Nov 09, 2005 15:17
Okay guys these are some tough questions you up for
it?
Gerard: Go for it
Frankie: Shoot
Skittles or M&Ms?
Mikey: SKITTLES!!!!!!!!!!!FUCK YES SKITTLES!!!!
G: wow uh, yeah have to agree with Mikey on that.
Skittles all the way.
F: I prefer sweet stuff over chocolate anytime.
Ray: Dude no way M&Ms are way better
F: But they all taste the same!!!! Put some variety
in your life man!!!!
Bob: Gummy bears
G: Dumbass that wasnt one of the choices
B: ..oh well it is now.
Just so you know I didnt come up with this one:
Which would you rather do impregnate a cow or
eat road kill squirrel?
F: Are there any alternate answers?
G: Id rather eat road kill anything than get near a
cow.
M: he hates cows. But seriously eating a road kill
squirrel? That would be just plain weird. And
disgusting.
G: Cows smell like shit.
F: How about neither
R: Cmon Frankie you know you wanna fuck a cow or
two
F: WHAT!!!! THATS PLAIN WRONG!!!
B: Dude impregnating a cow just means you stick-
M: EEEEWWWW!!!!!KEEP IT PG-13!!!PG-13!!!!!

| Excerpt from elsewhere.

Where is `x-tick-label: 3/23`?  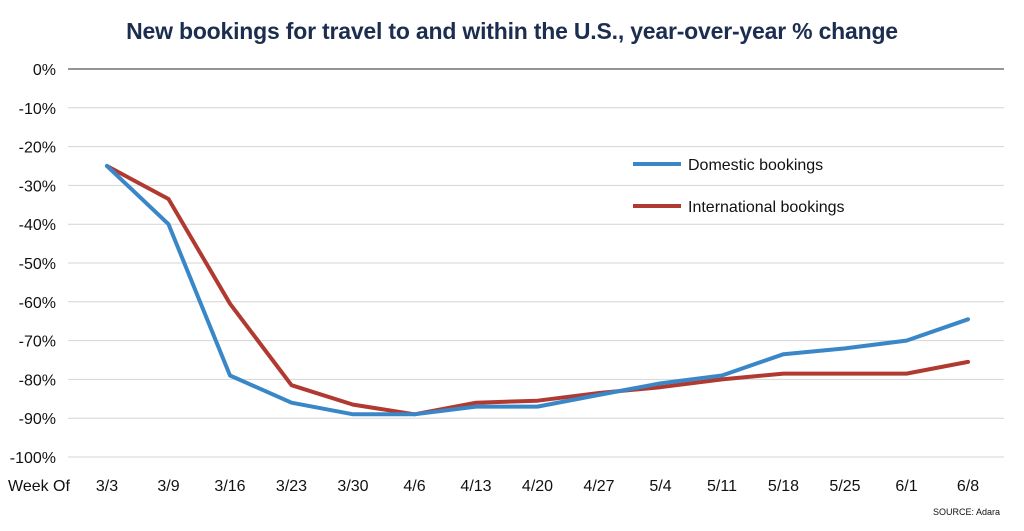 x-tick-label: 3/23 is located at coordinates (292, 486).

So whats the meanest thing your band mates have
ever done to you while on tour?
R: Dont even get me started the list could go on
for hours.
G: Come on. You know we pick on Mikey more than
anyone
F: Weve all had our days.
G:once you guys fucked up my samich and let me eat
it.
I always thought it was sandwich
G: When mikey was little he would say samich and it
just kind of stuck.
B: tell her what they did to the sandwich!!!
M: Oh God NOOO!!!!!
G: I was making a tuna and whip cream samich and I
left for a second to go check on something.

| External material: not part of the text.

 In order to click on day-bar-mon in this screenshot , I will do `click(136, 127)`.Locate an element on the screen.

When I came back my samich was no longer whip
cream and tuna it was Mikeys cum and tuna. It
was so fucking disgusting. I swear Ill get you
back for that.
M: Yeah and you did. I remember this one time when
you and Frankie zipped me up in a sleeping bag
and dumped my in the pool at that one Sheraton
hotel because I wouldnt go up to that creepy
floor with you guys.
What was so creepy about it?
G: There was this fucking psycho Satanists cult up
there and Mikey was scared shitless.
R: those guys were so cool
F: there was this one guy who was chasing us around
the floor they were on and shouting at us in
latin. Or I think it was latin. We really
pissed them off. I guess he was trying to curse
us or something.
Do you guys believe in that kind of thing?

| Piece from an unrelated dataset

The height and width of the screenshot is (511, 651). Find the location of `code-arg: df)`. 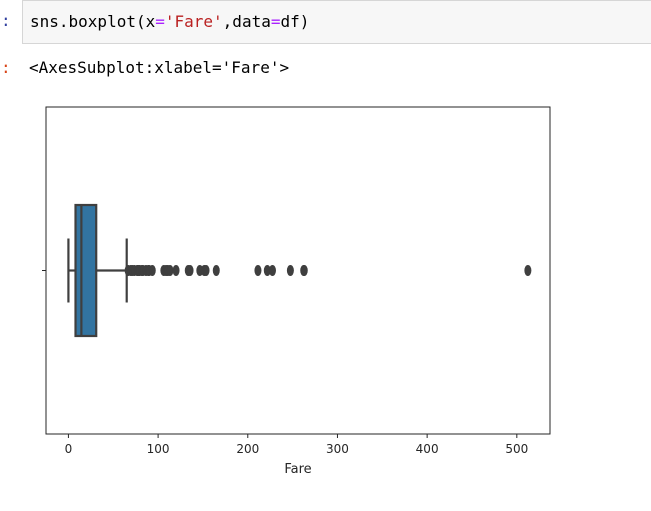

code-arg: df) is located at coordinates (295, 22).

G: well weve had a few incidents with a Ouijia
board and were all very superstitious.
F: dont go walking under ladders.
Okay new subject. Again I did not have anything to
do with the making up of this question. Boxers
briefs man thong or commando.
M: (laughing so hard he fell off the chair)
F: MAN THONGS ALL THE WAY!!!!
G: FUCK YEAH!!!!!
R: boxers for me thanks
B: No comment
M: AHHH hes commando arent you?
B: like I said no comment.
G:GROSS!!!!!I AM NOT SITTING NEXT TO YOU
ANYMORE!!!!!
OK a friend wanted to know what you really do in
the shower
G: Well I take long hot pleasurable showers, and I
touch and scrub my whole entire body.
M: Ewwwww
T: Oh Mikey youve thought about that before
M: Eeeeewwwww NO!
G: Dont deny it!
M: Shut up back to the question.
G: That is part of the question.
F: you guys are fucked up.
T: Hey Mikey, dont you take toasters in the bath?
G: YES he does!
M: Well not anymore, every once in a while I do
like to watch T.V. in the bath but I guess it's
not a safe thing to do!
F: Youre such a dumbass!
Okay this ones for Frankie. Have you ever thought
about one of your band mates in a sexual way
and if so who?
F: Yes actually. But it was nothing too dirty or
anything. I just-there was this one pair of
pants he had that really showed off his ass and
uhpackage.
G: Yeah everyone knows Im sexy.
Definitely Gerard. Anyway one of your fans wanted
to know how far youve gotten with Bert
G: OkayI havent fucked him havent sucked him or
vice-versa. But I have seen him naked.
F: I think Bob and Ray left us.
M: Wussies cant handle the sex talk
G: Youre one to be talking.
M: FUCK YOU!
G: FUCK YOURSELF!
M: GO FUCK A COW!
G: GO FUCK A TOASTER AND TURN IT ON!
M: GO FUCK YOUR MOM!
G: SHES YOUR MOM TOO DUMBASS!!!!
okay I think its safe to say that this interview is
over
F: On behalf of all the rest of MCR and myself WELL
SEE YA AT THE SHOW!!!!
G: GO FUCK A WHALE!!!!
M: HOW MANY TIMES DO I HAVE TO SAY THAT IM NOT
INTERESTED IN YOU LIKE THAT GERARD!!!